• WRITTEN TASKS:
- a) In the prose passage on faith and doubt, rewrite the part from "Just believe their" up to and including "imagined they were.", replacing "heart" with "soul".
- b) Copy every sentence in the prose passage on faith and doubt that ends with a question mark.
- c) Pick up the prose passage on faith and doubt after its final sentence and carry it forward.

• READING PASSAGE:
=======

When did anomie become your Beelzebub? When did the nihilistic shadows in your mind take the shape of an archaic demon? Your God became a substitution for your art, a depthless void to pour your love out to. He is not listening. Perhaps he never was. 

You constructed a framework to systemize the spiritual behaviors innate in all mankind. The faithful to be set apart from the faithless. But you have flown too close to the sun. The truth was there all along. When I looked to the stars and felt small you told me it was because I was looking upon the face of creation. Why then did I read your God’s word and not feel that same stirring? 

Just believe their eyes seem to scream. Let down your burdens and fall into grace. I yearn to, to drop all my inhibitions and take up the faith. But at what cost? Can one make their heart believe that which their mind does not?

I said I seek the truth and you asked if I imagined truth and seeking first the kingdom of heaven were incompatible. I said I imagined they were. 

‘Sometimes when all is stripped away I can only isolate the fact that God is all that makes sense,’ you said.

=======

• SOURCE EXCERPT:
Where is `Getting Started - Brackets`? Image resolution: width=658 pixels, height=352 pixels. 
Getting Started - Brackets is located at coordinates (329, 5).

=======

• THE RESULTS:
- a)
Just believe their eyes seem to scream. Let down your burdens and fall into grace. I yearn to, to drop all my inhibitions and take up the faith. But at what cost? Can one make their soul believe that which their mind does not?

I said I seek the truth and you asked if I imagined truth and seeking first the kingdom of heaven were incompatible. I said I imagined they were.

- b)
When did anomie become your Beelzebub?
When did the nihilistic shadows in your mind take the shape of an archaic demon?
Why then did I read your God’s word and not feel that same stirring?
But at what cost?
Can one make their heart believe that which their mind does not?

- c)
You smiled weakly and for a moment our eyes locked in a moment of recognition. We were so near each other, our souls reaching out, shrouded by a thin veil. We could bicker and fight or take our seat at the center of the continuum; at our most rudimentary we only knew that we were fearful of what we didn’t. You clung to your God and I clung to my art. Something bigger than us that would immortalize our life. I envied your faith and your God’s mission of peace and reconciliation. The mission of my life was less about imbuing it with purpose and more about counteracting what I believed was it’s intrinsic lack of purpose. 

I am prone to bouts of crying. My soul often weeps alone, aware of its own isolation, a blip of conscientiousness on rock afloat in the cosmos. It longs to cry ‘my God, my God why have you forsaken me’ for even to be forsaken would necessitate my being seen by God at all. Wouldn’t that be enough? To be seen?

Lying on the floor I give the burden of proof to its rightful owner and say a humble prayer of forgiveness for my skepticism lest anyone is listening. The freedom of agnosticism has a beauty to it; one is simply an open vessel for the truth to be filled by the Creator or to be enriched by the created.